Structural Regulation of Banking
September 15, 2014
- John Armour, Hogan Lovells Professor of Law and Finance, University of Oxford
- Discussion Topic: "Structural Regulation of Banking"
European Banking Union (EBU) provides an important new context in which to examine how differentiation affects integration. This chapter considers: (1) the short to medium term appeal of EBU participation for Member States that do not use the euro (centripetal effects); and (ii) the potential over the same time horizon for EBU to lead to disorderly break-up of the EU (centrifugal effects). On (1), EBU pushes the boundaries of legal technology with a view to maximising the functional equivalence between euro Member States, whose participation is compulsory, and the non-euro Member States that choose to participate in EBU via a close cooperation agreement. The early indications that some non-euro Member States do want to join EBU notwithstanding certain lingering differences between their position and that of euro area Member States provide an encouraging sign as to the value of those efforts. But whilst fair participation terms are necessary, they are not a sufficient precondition to the exercise of the option to participate in EBU. Each non-euro Member State will make its own wide-ranging political calculations on whether there are net welfare gains from EBU and in doing so will take due account of the policy preferences of private and public stakeholders, which may pull in different directions. The full extent of the centripetal effect of EBU is therefore hard to predict but it is certainly a new force to be reckoned with.
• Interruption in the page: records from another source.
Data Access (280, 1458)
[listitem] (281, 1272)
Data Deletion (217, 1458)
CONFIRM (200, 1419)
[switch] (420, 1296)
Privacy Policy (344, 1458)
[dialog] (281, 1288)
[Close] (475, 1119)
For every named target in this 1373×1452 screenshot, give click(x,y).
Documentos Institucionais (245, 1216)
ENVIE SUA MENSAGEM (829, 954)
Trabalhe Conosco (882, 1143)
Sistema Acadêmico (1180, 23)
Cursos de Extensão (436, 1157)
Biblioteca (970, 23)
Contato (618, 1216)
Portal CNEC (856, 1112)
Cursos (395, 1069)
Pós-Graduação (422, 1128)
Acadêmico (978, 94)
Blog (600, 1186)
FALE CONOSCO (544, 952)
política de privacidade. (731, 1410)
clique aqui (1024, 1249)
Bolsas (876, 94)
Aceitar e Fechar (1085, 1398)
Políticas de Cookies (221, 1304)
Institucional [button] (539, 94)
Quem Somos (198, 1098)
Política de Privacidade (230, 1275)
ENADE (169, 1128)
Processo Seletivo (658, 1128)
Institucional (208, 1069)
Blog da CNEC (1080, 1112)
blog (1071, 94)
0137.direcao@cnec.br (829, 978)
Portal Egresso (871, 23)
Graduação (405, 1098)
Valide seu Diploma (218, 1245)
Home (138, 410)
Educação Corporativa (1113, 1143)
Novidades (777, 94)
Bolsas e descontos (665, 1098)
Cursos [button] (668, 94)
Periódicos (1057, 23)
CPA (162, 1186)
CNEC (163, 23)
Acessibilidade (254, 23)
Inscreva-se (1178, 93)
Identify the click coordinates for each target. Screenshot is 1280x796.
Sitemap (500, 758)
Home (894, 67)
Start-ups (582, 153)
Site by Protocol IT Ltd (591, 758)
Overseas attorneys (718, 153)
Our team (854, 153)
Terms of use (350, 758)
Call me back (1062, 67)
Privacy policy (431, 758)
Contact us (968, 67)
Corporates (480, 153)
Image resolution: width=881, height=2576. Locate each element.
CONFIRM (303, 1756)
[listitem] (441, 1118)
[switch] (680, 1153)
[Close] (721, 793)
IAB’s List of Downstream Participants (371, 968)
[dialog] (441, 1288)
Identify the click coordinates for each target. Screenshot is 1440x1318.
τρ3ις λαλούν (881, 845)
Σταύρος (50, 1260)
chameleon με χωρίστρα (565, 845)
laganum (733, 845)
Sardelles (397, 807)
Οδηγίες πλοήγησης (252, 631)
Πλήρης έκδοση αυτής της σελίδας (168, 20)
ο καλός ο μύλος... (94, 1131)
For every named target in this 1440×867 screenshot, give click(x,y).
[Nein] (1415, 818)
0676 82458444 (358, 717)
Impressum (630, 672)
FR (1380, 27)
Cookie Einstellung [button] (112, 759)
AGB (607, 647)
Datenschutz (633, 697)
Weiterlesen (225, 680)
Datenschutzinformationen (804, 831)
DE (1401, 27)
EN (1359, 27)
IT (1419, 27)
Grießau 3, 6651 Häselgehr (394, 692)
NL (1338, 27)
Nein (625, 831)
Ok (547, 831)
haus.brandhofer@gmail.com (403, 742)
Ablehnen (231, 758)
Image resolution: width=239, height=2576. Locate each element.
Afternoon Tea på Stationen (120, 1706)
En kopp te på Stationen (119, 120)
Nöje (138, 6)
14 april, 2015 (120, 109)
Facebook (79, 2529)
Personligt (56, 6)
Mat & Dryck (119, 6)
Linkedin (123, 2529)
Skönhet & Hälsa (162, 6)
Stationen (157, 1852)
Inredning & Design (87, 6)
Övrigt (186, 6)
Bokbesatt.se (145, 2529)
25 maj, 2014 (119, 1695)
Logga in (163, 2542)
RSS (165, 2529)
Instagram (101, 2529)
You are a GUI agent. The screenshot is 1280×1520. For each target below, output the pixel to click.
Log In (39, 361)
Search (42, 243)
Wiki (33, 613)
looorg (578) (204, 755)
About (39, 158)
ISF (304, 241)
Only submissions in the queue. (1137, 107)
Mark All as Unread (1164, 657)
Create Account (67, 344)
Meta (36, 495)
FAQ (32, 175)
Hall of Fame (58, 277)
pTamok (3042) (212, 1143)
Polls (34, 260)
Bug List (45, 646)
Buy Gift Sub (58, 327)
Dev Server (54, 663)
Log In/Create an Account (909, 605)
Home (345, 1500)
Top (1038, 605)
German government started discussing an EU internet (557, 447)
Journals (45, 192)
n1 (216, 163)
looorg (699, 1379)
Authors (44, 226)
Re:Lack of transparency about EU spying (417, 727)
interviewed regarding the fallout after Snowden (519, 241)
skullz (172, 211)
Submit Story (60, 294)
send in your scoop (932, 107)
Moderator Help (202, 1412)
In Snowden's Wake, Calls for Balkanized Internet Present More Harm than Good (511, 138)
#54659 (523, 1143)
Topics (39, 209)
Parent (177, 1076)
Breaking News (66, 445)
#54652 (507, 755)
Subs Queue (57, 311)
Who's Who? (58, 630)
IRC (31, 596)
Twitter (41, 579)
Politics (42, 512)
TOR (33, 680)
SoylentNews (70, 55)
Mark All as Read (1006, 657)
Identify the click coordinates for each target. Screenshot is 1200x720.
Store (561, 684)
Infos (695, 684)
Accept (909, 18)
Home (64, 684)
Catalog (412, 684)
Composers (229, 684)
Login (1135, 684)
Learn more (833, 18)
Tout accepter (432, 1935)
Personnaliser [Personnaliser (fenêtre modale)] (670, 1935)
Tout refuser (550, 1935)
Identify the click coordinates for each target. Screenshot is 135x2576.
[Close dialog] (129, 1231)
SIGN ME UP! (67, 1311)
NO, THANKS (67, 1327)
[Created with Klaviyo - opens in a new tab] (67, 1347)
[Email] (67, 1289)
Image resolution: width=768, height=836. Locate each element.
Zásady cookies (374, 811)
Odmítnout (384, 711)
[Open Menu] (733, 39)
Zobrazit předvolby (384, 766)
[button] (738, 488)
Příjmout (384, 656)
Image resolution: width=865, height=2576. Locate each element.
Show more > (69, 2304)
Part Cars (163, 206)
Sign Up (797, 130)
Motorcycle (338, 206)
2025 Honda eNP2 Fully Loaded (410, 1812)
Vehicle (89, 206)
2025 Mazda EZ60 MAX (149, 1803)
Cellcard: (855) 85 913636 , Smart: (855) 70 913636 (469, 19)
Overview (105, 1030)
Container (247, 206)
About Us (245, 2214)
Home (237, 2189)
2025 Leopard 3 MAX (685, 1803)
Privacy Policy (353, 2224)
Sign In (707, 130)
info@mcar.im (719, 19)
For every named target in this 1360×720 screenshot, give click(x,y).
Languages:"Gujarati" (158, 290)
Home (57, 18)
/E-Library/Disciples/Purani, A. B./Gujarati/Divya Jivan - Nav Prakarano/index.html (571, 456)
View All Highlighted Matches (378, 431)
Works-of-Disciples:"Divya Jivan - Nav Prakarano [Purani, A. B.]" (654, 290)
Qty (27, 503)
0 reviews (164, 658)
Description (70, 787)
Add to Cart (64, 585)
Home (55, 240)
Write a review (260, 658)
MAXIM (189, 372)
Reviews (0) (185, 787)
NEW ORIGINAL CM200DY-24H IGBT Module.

On (2), the chapter reaches a cautiously optimistic prognosis. The legal safeguards in EBU to address disintegration risks are not a permanent solution to the problem of certain Member States being intent upon remaining outside deeper integration in the monetary and economic sphere but nor are they merely fleeting or stopgap measures. The chapter identifies compelling economic incentives for all Member States to make these safeguards work and to resist destructive behavior.